Review of André is an Idiot
A documentary that will make you laugh and cry.
André Is an Idiot is a documentary about dying that paradoxically has you laughing for the majority of it. Directed by Tony Benna, the documentary follows André Ricciardi, a Brooklyn ad executive diagnosed with stage IV colon cancer after ignoring the warning signs for some time and not getting a colonoscopy. Rather than wallow, André turns his own mortality into material, narrating his decline with a comedian's timing while also spreading awareness about the importance of colonoscopies for cancer screening.

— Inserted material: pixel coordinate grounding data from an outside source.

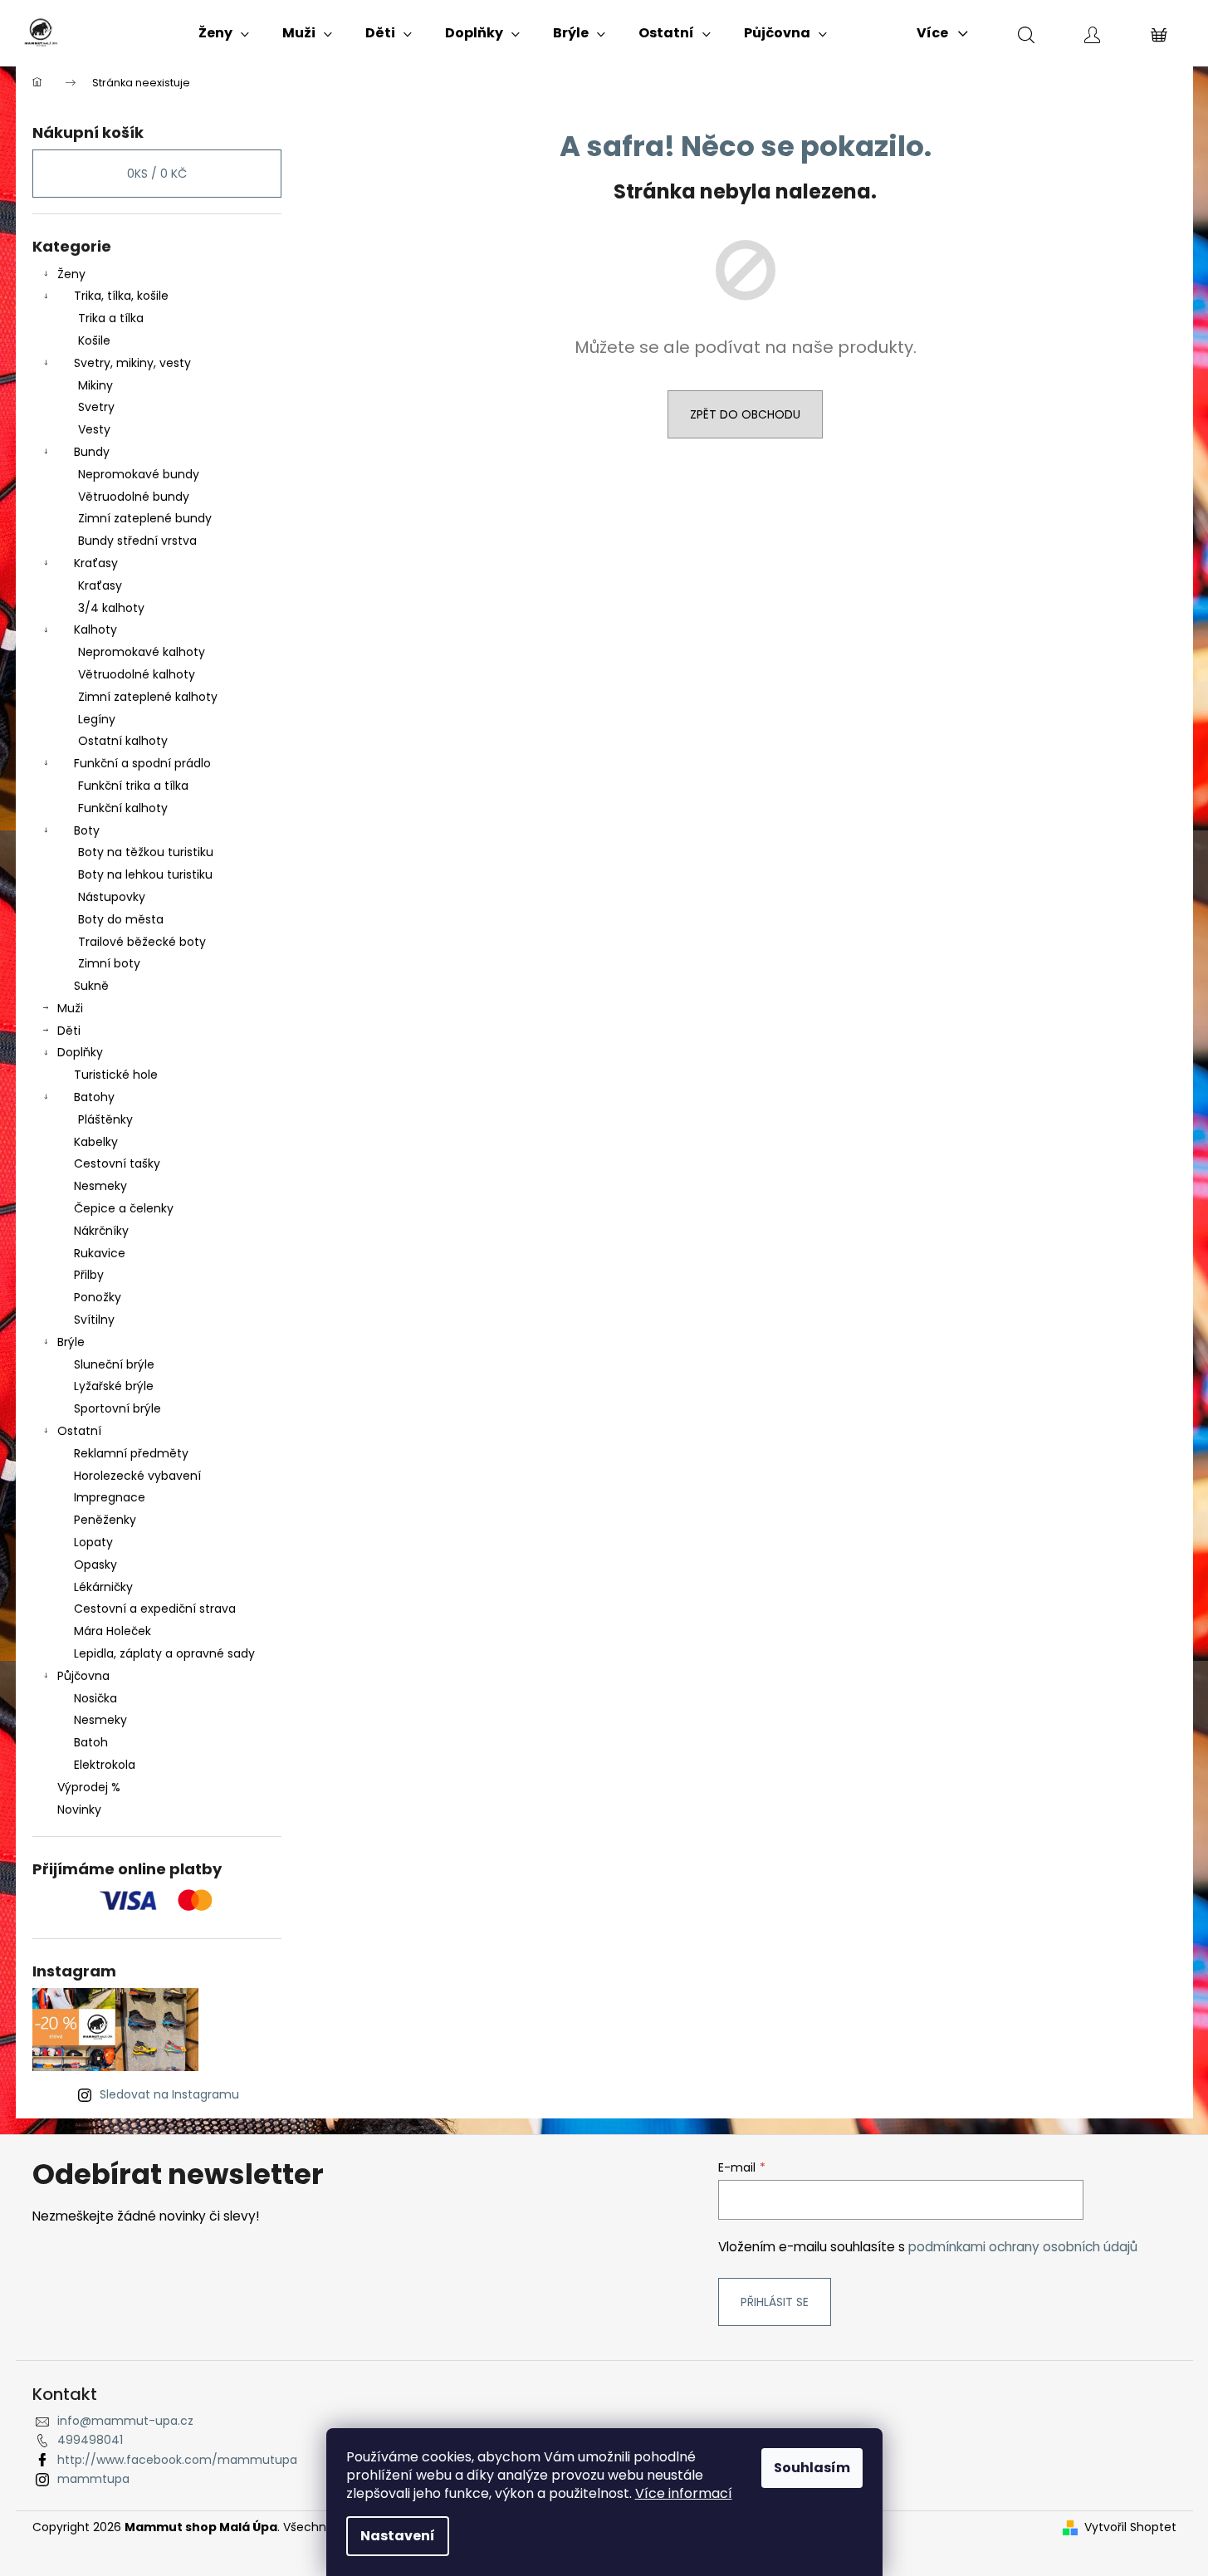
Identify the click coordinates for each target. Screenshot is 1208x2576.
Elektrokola (104, 1764)
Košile (94, 340)
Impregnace (109, 1497)
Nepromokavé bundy (138, 474)
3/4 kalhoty (111, 608)
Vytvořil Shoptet (1130, 2527)
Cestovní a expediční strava (155, 1608)
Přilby (89, 1274)
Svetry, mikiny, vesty (132, 363)
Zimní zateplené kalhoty (148, 696)
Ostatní (79, 1431)
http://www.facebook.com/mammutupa (177, 2459)
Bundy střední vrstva (137, 540)
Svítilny (94, 1319)
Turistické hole (116, 1074)
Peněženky (105, 1519)
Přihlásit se (775, 2302)
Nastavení (397, 2535)
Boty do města (121, 919)
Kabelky (96, 1142)
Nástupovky (111, 897)
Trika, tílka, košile (121, 295)
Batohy (94, 1097)
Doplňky (80, 1052)
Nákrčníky (101, 1230)
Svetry (96, 407)
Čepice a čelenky (124, 1208)
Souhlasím (812, 2467)
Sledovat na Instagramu (169, 2094)
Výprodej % (88, 1787)
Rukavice (99, 1253)
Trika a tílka (111, 318)
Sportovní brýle (117, 1408)
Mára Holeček (112, 1631)
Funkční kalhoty (123, 808)
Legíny (96, 719)
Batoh (91, 1742)
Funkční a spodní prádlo (142, 763)
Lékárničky (103, 1587)
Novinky (79, 1809)
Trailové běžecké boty (142, 941)
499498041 (90, 2440)
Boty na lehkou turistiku (145, 874)
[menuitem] (224, 33)
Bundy (92, 451)
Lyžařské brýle (114, 1386)
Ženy (71, 274)
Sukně (91, 985)
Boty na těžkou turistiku (145, 852)
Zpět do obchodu (745, 414)
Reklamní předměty (131, 1453)
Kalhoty (95, 629)
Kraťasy (96, 563)
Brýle (71, 1342)
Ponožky (97, 1297)
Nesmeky (100, 1186)
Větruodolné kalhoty (136, 674)
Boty (87, 830)
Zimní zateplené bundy (145, 518)
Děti (69, 1030)
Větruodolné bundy (133, 496)
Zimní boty (109, 963)
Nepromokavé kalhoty (141, 652)
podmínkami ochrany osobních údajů (1022, 2246)
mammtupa (93, 2479)
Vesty (94, 429)
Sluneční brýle (114, 1364)
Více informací (683, 2493)
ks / (157, 173)
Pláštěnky (105, 1119)
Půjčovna (83, 1676)
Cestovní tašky (117, 1163)
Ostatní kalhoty (123, 740)
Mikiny (95, 385)
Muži (70, 1008)
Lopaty (93, 1542)
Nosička (95, 1698)
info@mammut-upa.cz (125, 2420)
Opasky (95, 1564)
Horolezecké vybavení (137, 1475)
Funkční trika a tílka (133, 785)
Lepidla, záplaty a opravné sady (164, 1653)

André is abrasive, funny, occasionally cruel to himself and entirely unsentimental about his diagnosis until the moments when the facade cracks as he nears the end of his life. These sentimental moments hit harder because they're rare. They certainly made me fall apart, especially as we see how he physically changes. Andrés’ daughters and wife are also featured in the documentary, highlighting the emotional and sometimes physical toll that caring for someone with a terminal illness can take. The camera stays close throughout without becoming intrusive, letting silences and arguments breathe rather than manufacturing tearjerker beats.
Some viewers may find André's gallows humor exhausting before it becomes moving, but that's arguably the point: grief, comedy and life in general aren't tidy, and the documentary resists smoothing itself into a conventional cancer narrative. It's less interested in inspiring you than in being honest with you, which ends up being more affecting than any inspirational framing could manage.
By the end, what lingers isn't the diagnosis but the specificity of a person, his humor, his regrets, his love for his family, refusing to be reduced to an illness. While André does bring up how U.S. society is death averse and hates talking about it, he does shy away from showcasing his final wishes for himself. This could have been a privacy wish, or was just not thought of as important, but as someone who knows that not enough people plan ahead for their own death, I would love to have seen the importance of that planning highlighted not for him, but his family.
Definitely a must-watch and tissues are recommended.